The Artist proves my point. It was a pleasant experiment in retro film-making. It plot was hackneyed, its actors attractive but hardly called upon to engage the audience in deep emotion, and its musical numbers brief and never breath-taking. Nevertheless, it has gained nominees for best picture, actor, supporting actress, director and screenplay. It’s as if the Academy is trying to prove that it loves the French when they pretend to be American?
The Help—a weak rendition of a weak novel–will compete with The Artist. It did command extraordinary acting performances by its almost unknown black actresses, but it added one for a rising white actress as if to balance the racial mix. The film also got a nod for best picture, of course.
And then there are nominations for other films that I found deeply flawed last year:
Tinker, Tailor, Soldier, Spy was so reserved that its plot was almost unintelligible, making the whole, long film boring.
Hugo was interesting but boring–a self-contradiction that often fits experimental films. This one is made by Martin Scorsese, and so pulls in nominations for best film and best director.
Rooney Mara (Rooney?) got a nomination for The Girl with the Dragon Tattoo, which seems a nomination, really, to fill out the Best Actress category and to show that the Americans can do a better job on a Swedish thriller novel than the Swedish can. Take that, Noomi Rapace.
Well, enough kvetching. Here are my grudging choices in a year when I was never swept away by any movie.
Best Actor: George Clooney in The Descendants is the sentimental favorite, and my own as well. I think he acted even better in Syriana (2005), but his body of work (and very intelligent contributions in a number of spheres) make strong claims on an award this year. The same might be said of Brad Pitt. His work in Moneyball showed his capacity, though I would have nominated him for his acting in The Tree of Life. Actually, I really liked his work in Burn After Reading (2008).
Best Actress: This is a tough one, even though Hollywood is reported as already giving the Oscar to Viola Davis for The Help. My choice is Meryl Streep for The Iron Lady, an astonishing feat of impersonation — though Margaret Thatcher was probably never as human as Streep’s performance makes her.
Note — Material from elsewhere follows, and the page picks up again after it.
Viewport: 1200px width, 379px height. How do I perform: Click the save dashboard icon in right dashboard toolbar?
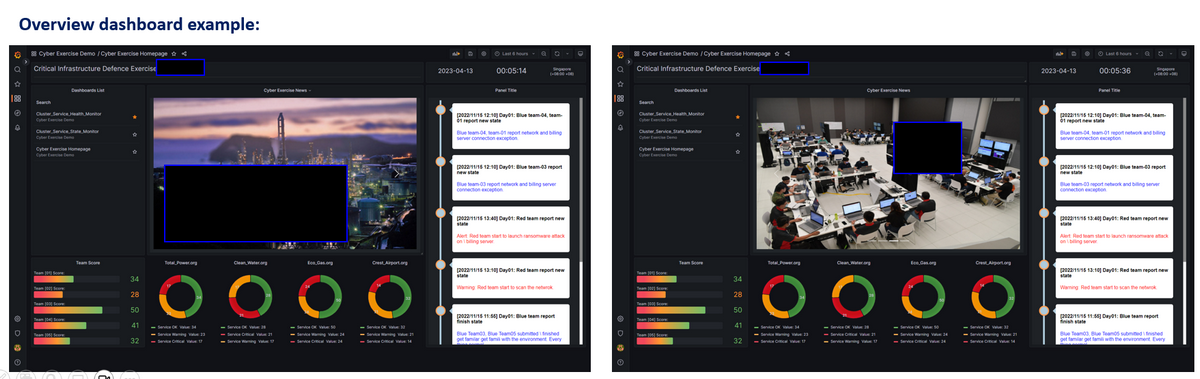pyautogui.click(x=1074, y=54)
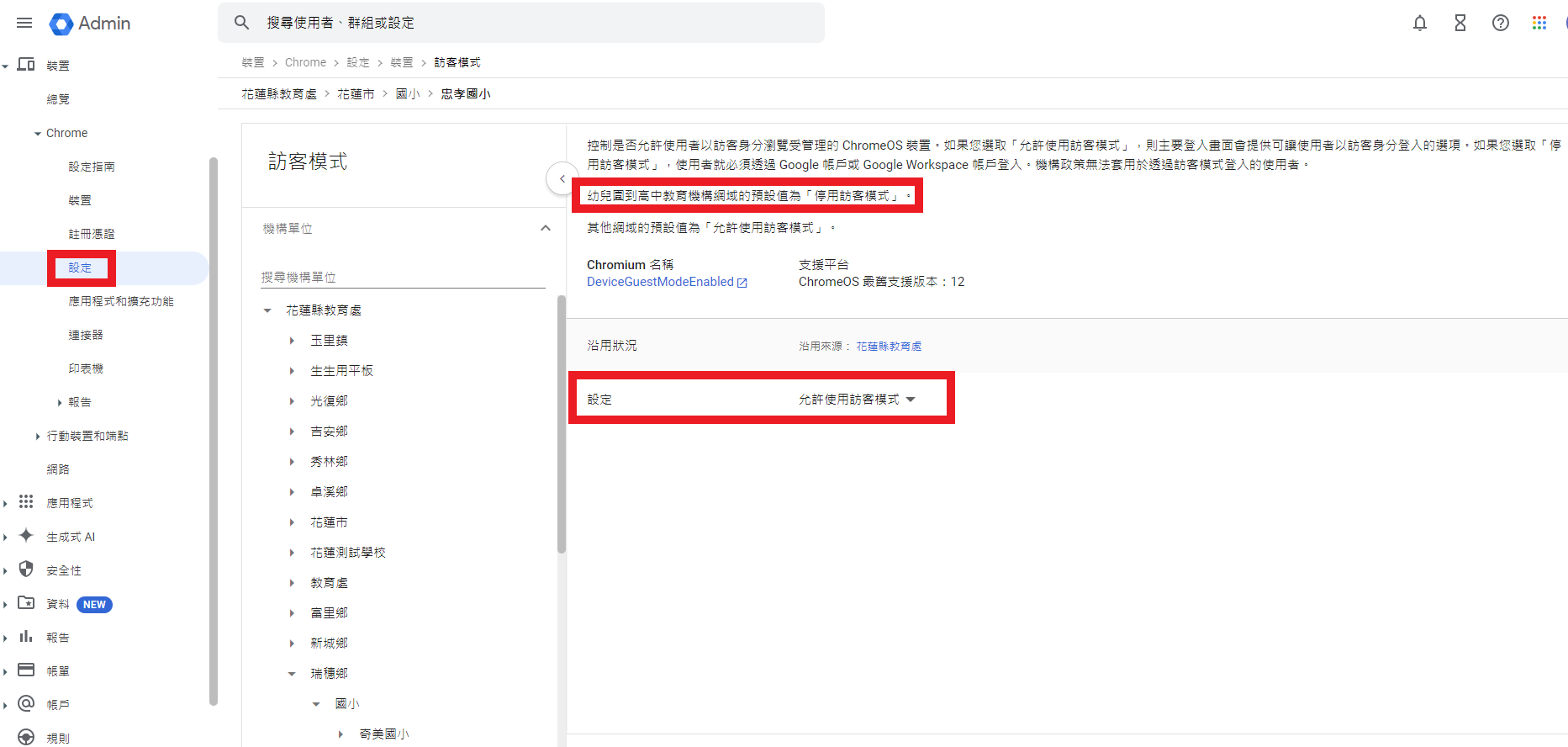Open the Google apps grid launcher
Image resolution: width=1568 pixels, height=747 pixels.
pyautogui.click(x=1539, y=23)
It is a very strong category this year, and I wouldn’t be outraged if any of the other nominees got the award. Except Rooney Mara.
Best Supporting Actress: Octavia Spencer will probably win for her fine work in The Help, though I would give the Oscar to Janet McTeer of Albert Nobbs. She made a remarkable contribution to the remarkable ensemble work of the whole cast, led by Glenn Close.
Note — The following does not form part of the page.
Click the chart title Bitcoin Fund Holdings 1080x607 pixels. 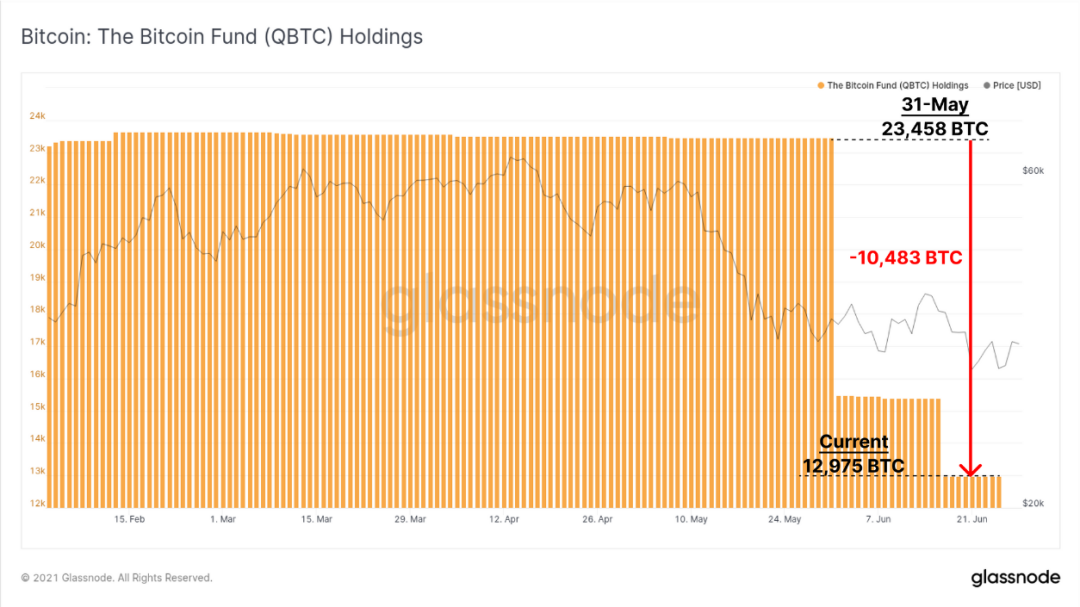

Best Supporting Actor: Christopher Plummer’s turn in Beginners as the octogenarian father who finally comes out after his wife’s death, wins hands down. Plummer fully deserves a statuette, and I say this despite my prejudice against the man who rejected his own success portraying a repressed father in the beloved Sound of Music (1965). I haven’t seen Nolte in Warrior Or von Sydow in Extremely Loud and Incredibly Close. Still, my second choice would be Jonah Hill of Moneyball.
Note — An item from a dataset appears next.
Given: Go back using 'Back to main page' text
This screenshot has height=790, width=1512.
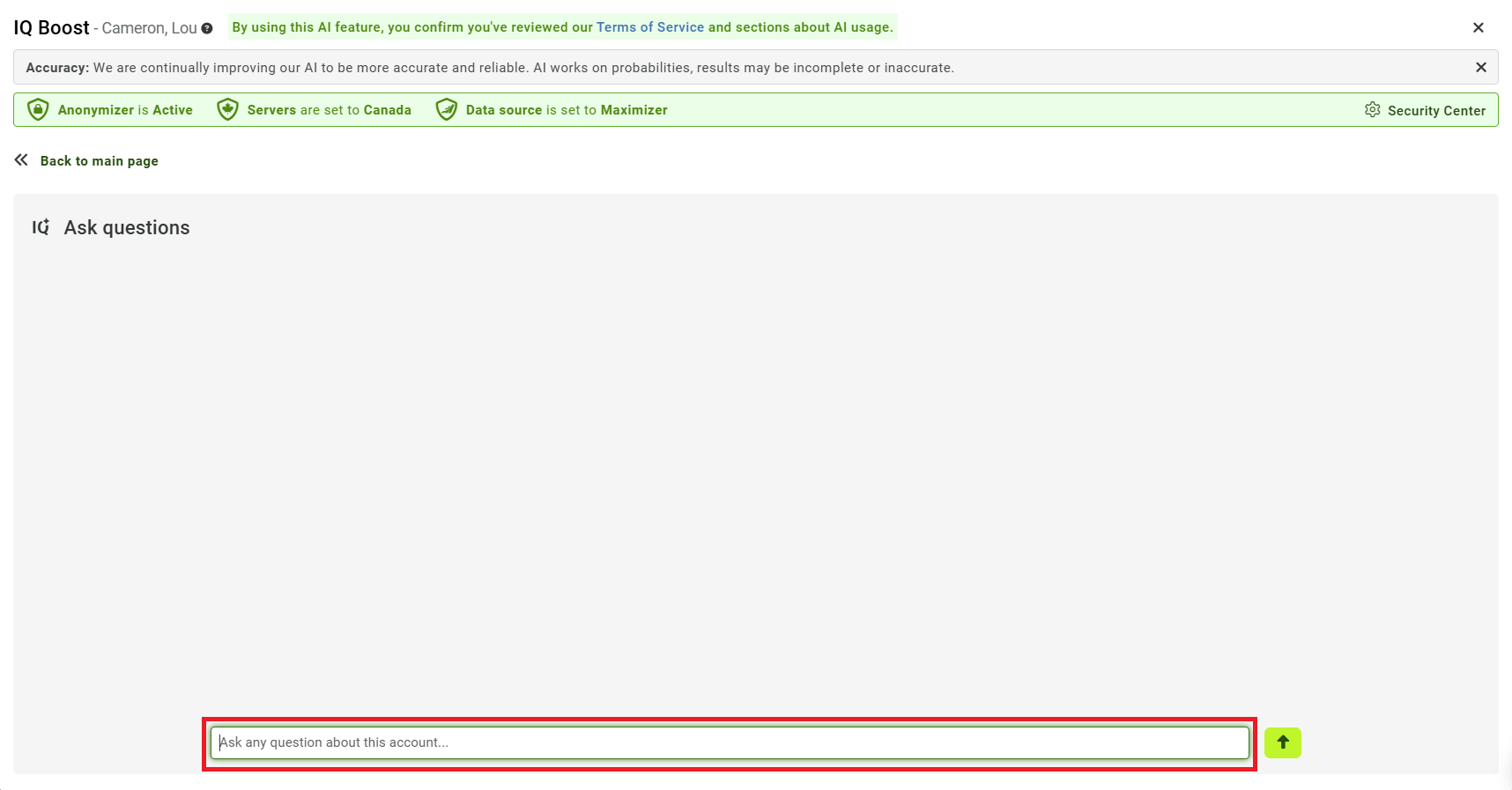Looking at the screenshot, I should click(x=99, y=161).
Best Picture: I haven’t seen enough of the leading contenders to have an opinion. I liked the ambition of A Tree of Life. Midnight in Paris will perhaps win for Woody Allen’s life’s work. Other nominees belong to “we had tos, because we nominated one of its actors for a best.” Or a sense that the category belongs to big, sweeping, weeping, films. That’s why I kept putting off War Horse and Extremely Loud and Incredibly Close.